Plugin Author
Mike
(@mgsisk)
Can you share a link to your site? I can’t duplicate any feed issues, unfortunately.
WordPress automatically generates feeds for individual post types. To get one for a specific comic, append ?post_type=COLLECTIONID
onto the end of http://yourdomain.com/feed/
. As an example:
http://yourdomain.com/feed/?post_type=webcomic1
Would give you an RSS feed for webcomic’s in the first (default) collection. You can find the collection ID for a Webcomic on the collection settings page (right at the top, near the page title).
Thread Starter
LP
(@kurilissa)
The website we’re having issues with is http://sparklermonthly.com/. Even using the feed URL format you provided does not output any webcomics, just the site’s posts.
Plugin Author
Mike
(@mgsisk)
Interesting. If I had to guess, I’d say another plugin is messing with WordPress’ feed output. What plugins do you have activated?
Thread Starter
LP
(@kurilissa)
We have several, but the first one that strikes me as being a potential culprit is the “Custom Content Type Manager” plugin. All of the custom post types we have get their own feed fine, with exception of the webcomics, so it may have created a conflict. I’ll do some plugin deactivation and see if that fixes it.
Plugin Author
Mike
(@mgsisk)
Great, let me know! I may take a look at that plugin too; there may be something I can do in Webcomic to help, or some way it could be tweaked to make it play nicer with others.
Thread Starter
LP
(@kurilissa)
Update on this – still no response or help from the Custom Content Type Manager plugin people, but I verified that disabling it on a test server does allow the Webcomic feeds to work. Not sure how to fix the problem or where its occurring.
Plugin Author
Mike
(@mgsisk)
Thanks for the update KuriLissa. I haven’t had a chance to look at Custom Content Type Manager, but I’ll see if I can dig through it sometime this week or weekend to find out what’s up.
Plugin Author
Mike
(@mgsisk)
Finally got a chance to look at this. The issue appears to be with the request_filter()

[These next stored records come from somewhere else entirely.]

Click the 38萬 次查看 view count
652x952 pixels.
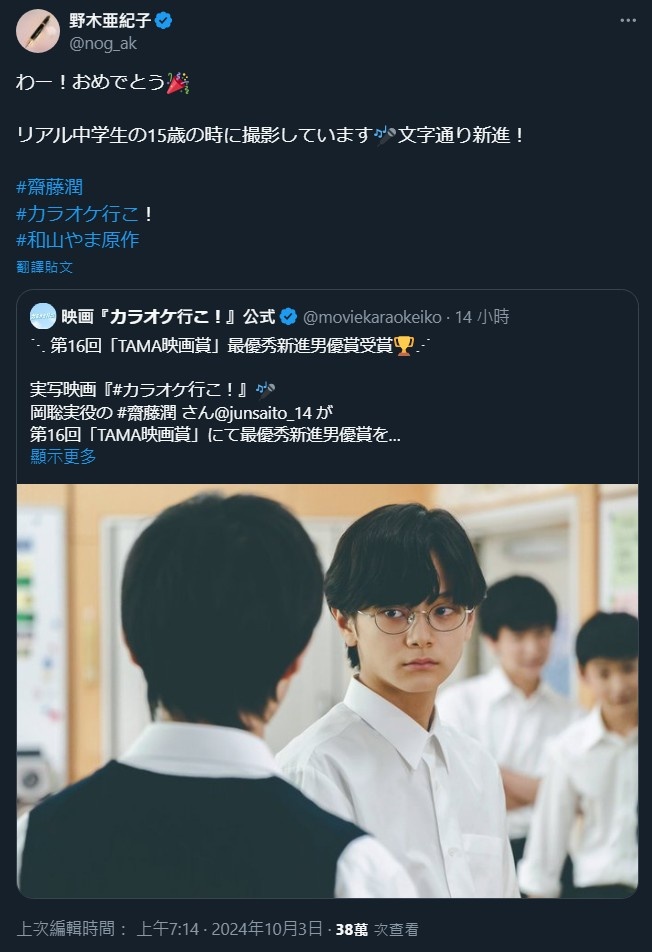click(x=377, y=929)
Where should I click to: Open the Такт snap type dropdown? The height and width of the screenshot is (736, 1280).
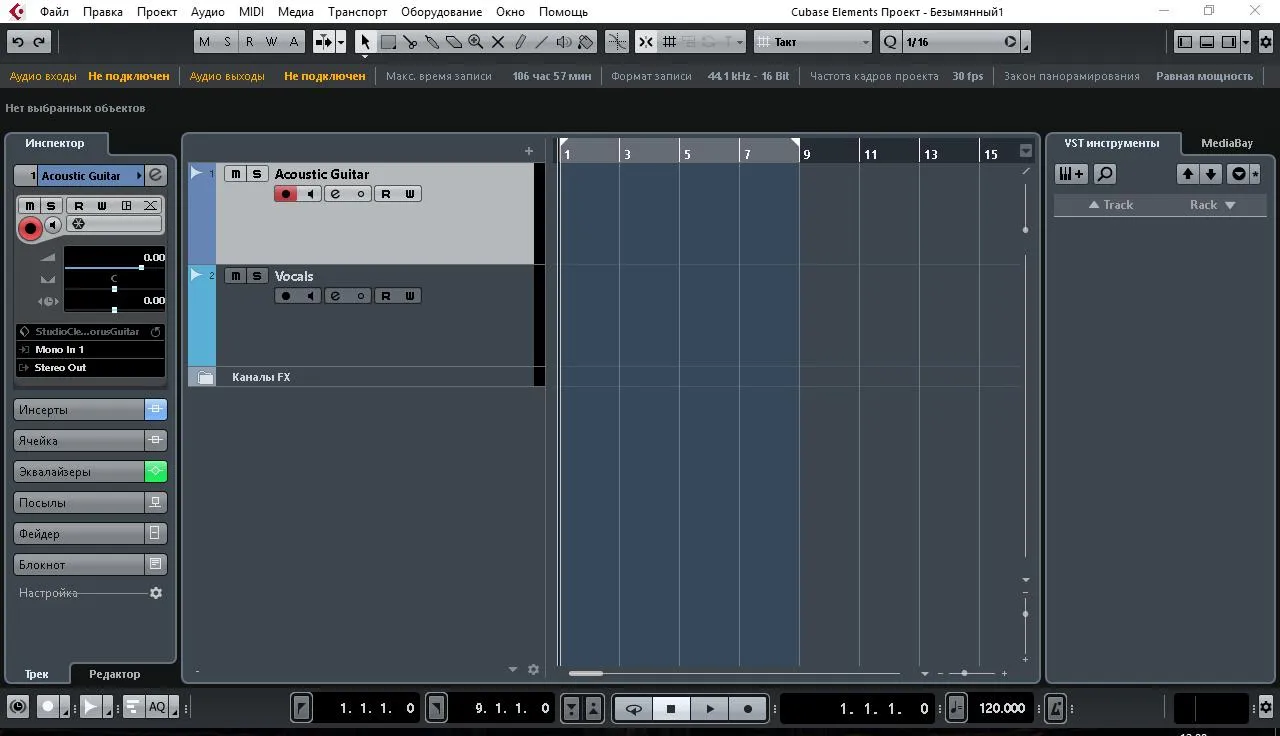click(814, 42)
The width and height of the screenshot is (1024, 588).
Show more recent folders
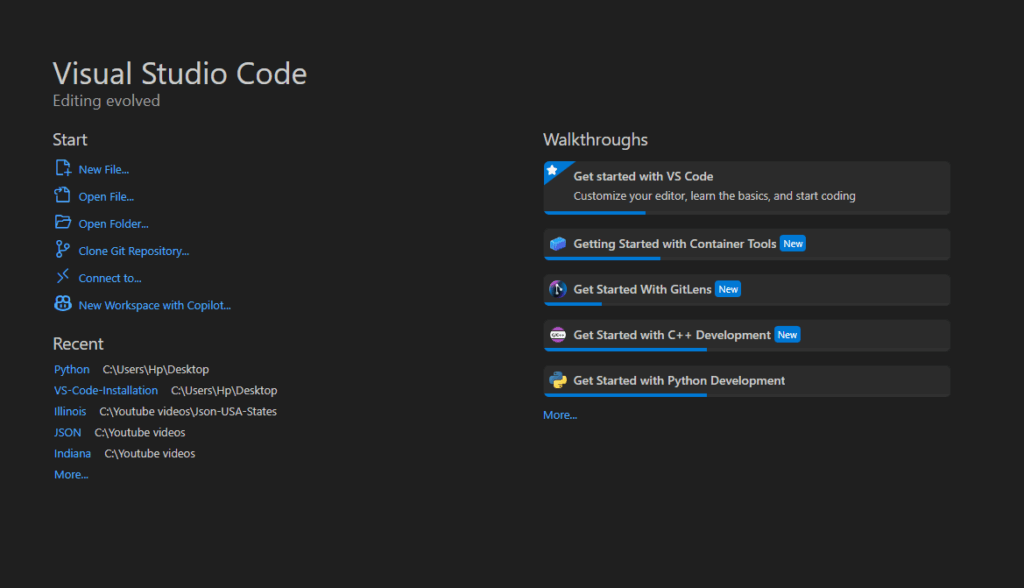(x=71, y=475)
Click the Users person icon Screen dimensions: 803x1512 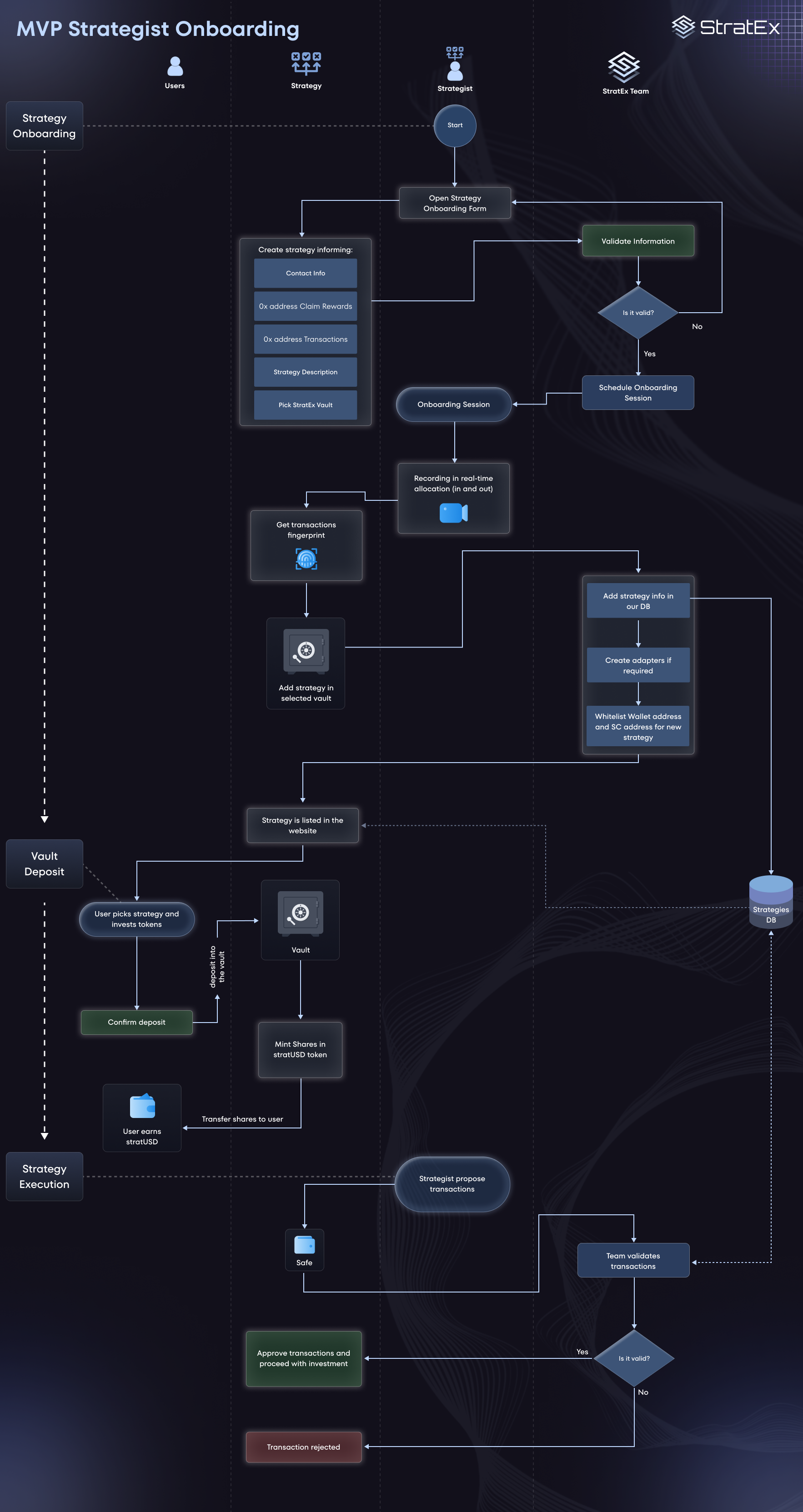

method in the CCTM class (line 2551 in includes/CCTM.php
). The filter appears to be steamrolling the post_type
argument on feed queries, replacing it with only those post types explicitly defined via CCTM and set to be in the site feed.
I’m still seeing if there’s a better way to correct the conflict, but if you don’t care about the feed integration CCTM offers commenting out line 2587 will disable the post_type
overwriting for feed queries.
Plugin Author
Mike
(@mgsisk)
Now that I’ve had some much-needed sleep, here’s a slightly better solution. In CCTM.php
, change line 2567:
if (isset($query['feed'])) {
to this:
if (isset($query['feed']) and empty($_GET['post_type'])) {
This will prevent the post_type argument steamrolling when a post type has been explicitly defined in the post_type
URL parameter. This won’t completely fix the Webcomic issue, however. In webcomic/webcomic.php
, change line1177:
if ( isset( $query[ 'feed' ] ) and 1 === count( $query ) ) {
to this:
if ( isset( $query[ 'feed' ] ) and empty( $_GET['post_type'] ) ) {
This will ensure Webcomic always integrates Webcomic’s into the main site feed (based on your settings, and assuming no post_type
URL parameter has been set). The next Webcomic update will include this fix.
Thread Starter
LP
(@kurilissa)
Thanks as always for your help! Your code plus a recent update for the other plugin finally has our Webcomic feeds working as beautifully as they should be.